It goes without saying that dishonest practices aimed at increasing tax refund (like underreporting your actual income to lower the taxes or claiming certain deductions you have no right to) are illegal and should not be considered or promoted under any circumstances. At the same time, American taxpayers should not make a mistake of receiving back less than they deserve during tax returns. As the tax preparers share, a lot of individuals don’t claim all deductions they’re entitled to and don’t employ personal finance tactics that improve their financial state and allow receiving a more substantial tax return.

However, a bit of insider information and a couple of extra hours spent on paperwork will help you pull in more money in the tax return than you normally do, and without committing any law violations. Without any further ado, here’re a few useful tricks just for you.

Tips to maximize tax return

1. Make sure to claim all deductions

If you’re a tax paying newbie, you need to know that deductions are certain articles of expenses that reduce the income subject to taxes.
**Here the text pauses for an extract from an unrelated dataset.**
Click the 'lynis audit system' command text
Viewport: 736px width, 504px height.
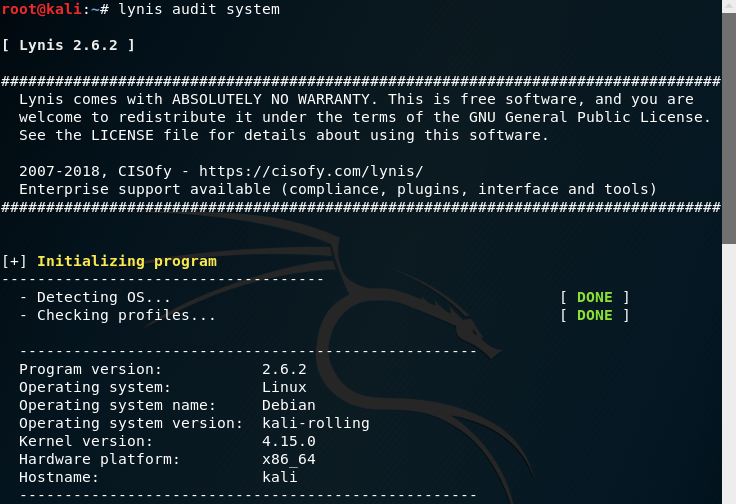coord(199,9)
The full list of qualified credits and deductions American citizens may claim when filing for their tax returns are available on the IRS website. Apart from the most common deductions, which include medical expenses or housing mortgage interest payments, you should also claim the following deductions if they apply to you:

  • fees and payments to professional and public organizations – membership payments to civic, professional or public service organizations, payments to prolong the extend the force of professional certificates, etc.;
  • charitable donations (if they conform to legal requirements);
  • travel expenses related to job assignments;
  • home office deductions for businessmen conducting their activities from the home-based location;
  • student loan interest payments.

2. Look into tax credits

Credits are even more effective when it comes to reducing the amount of money you owe in taxes and boosting your tax return. Tax credits directly decrease the income taxes of those who rightfully claim them. Again, you may check the list of available credits on the IRS website, but the most common ones you may appeal to are:

  • earned income tax credit – may be claimed by those who earn less than $9,078 from wages or due to self-employment;
  • education tax credits;
  • small business health care credit;
  • adoption credit;
  • child and dependent care credits.

3. Hire an experienced tax preparer

If your taxes are quite complicated for you to figure out, it’s not too late to leave a tax preparation request for a local tax preparer on HireRush.com. A well-educated professional will determine which deductions and credits you may claim to maximize your tax return. He will also make sure that all forms and papers are filled in properly to avoid any fines or penalties. It often happens that tax lawyers’ or preparers’ clients end up saving more money in a tax refund than they pay to the pros.

Leave your request here

4. Review your tax filing status

If you’re married, have kids, dependents or parents to take care of, you have great opportunities to rearrange your tax filing status in your favor, as well as claim individual deductions specified to your legal position.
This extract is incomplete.